What We Actually Look For
When we evaluate an agent company, we're assessing four things:
1. State management. Agents that run tasks over minutes or hours need durable state. If the process crashes at step 7 of 12, can it resume? If the underlying model is updated, does the agent behavior change in ways that break ongoing workflows? The companies we like have thought carefully about state as a first-class primitive — not an afterthought serialized to a JSON blob.
2. Tool reliability and graceful degradation. Every interesting agent uses external tools. Every external tool fails sometimes. The orchestration layer needs to handle tool failures without losing the thread of the task. We pay close attention to how teams have modeled tool contracts — what the tool promises to return, what happens when it doesn't, and how that flows back into the task graph.
3. Evaluation infrastructure. Our data shows that the agent companies that ship reliably into enterprise accounts have invested heavily in evaluation before their first production deployment. Not "we ran some manual tests" evaluation — systematic evals across task types, failure modes, and model versions. If a team can't show us their eval harness, we treat that as a significant risk factor.
4. The right domain. We're skeptical of horizontal agent platforms trying to do everything. The economics of building agent tooling are hard enough without also fighting for every possible use case. The companies that get traction fast pick a domain — legal contract review, software engineering workflows, finance operations — where the task space is bounded, the failure modes are predictable, and there's a clear buyer who feels the pain directly.
The Trust Problem
There's a meta-issue that underlies all of this. Agents are being asked to act with real-world consequences — sending emails, executing transactions, updating databases. The trust model for that is completely different from a search interface or a chatbot. Users need to understand what the agent did, why it did it, and what they'd need to do to undo it.
Explainability in agents isn't about understanding the model's weights. It's about giving users a readable audit trail of decisions and actions. That's a product design problem, not a research problem.
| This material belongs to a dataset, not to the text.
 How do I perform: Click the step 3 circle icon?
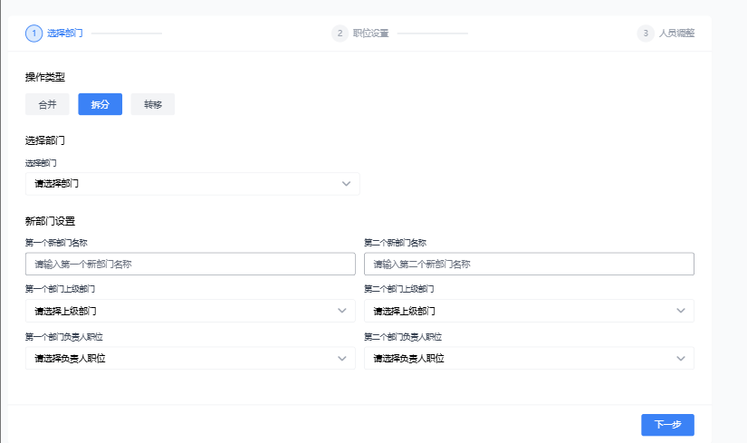coord(646,34)
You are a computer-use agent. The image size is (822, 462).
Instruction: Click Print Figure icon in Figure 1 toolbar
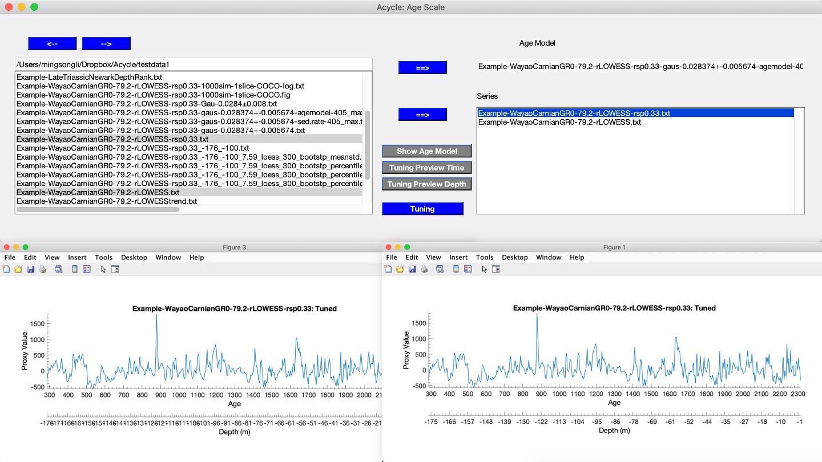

The companies building that audit trail well — structured action logs, human-readable decision summaries, clear rollback mechanisms — are earning enterprise trust faster than ones with better benchmark numbers but opaque execution. We've seen this play out in several portfolio companies. Buyers who said they "weren't ready for agents" became early adopters once they understood exactly what was happening.
Market Timing
One more thing worth saying plainly: most of the agentic value creation is still ahead of us. The current generation of models can handle multi-step reasoning on well-scoped tasks. The next generation will handle ambiguity significantly better. And the generation after that will start to close the gap on what was previously exclusive to experienced human judgment.
We're investing now because the infrastructure layer — the orchestration runtimes, the tool registries, the eval frameworks, the observability tools — needs to be built before the applications layer can mature. If you wait for perfect models, the plumbing will be owned by someone else.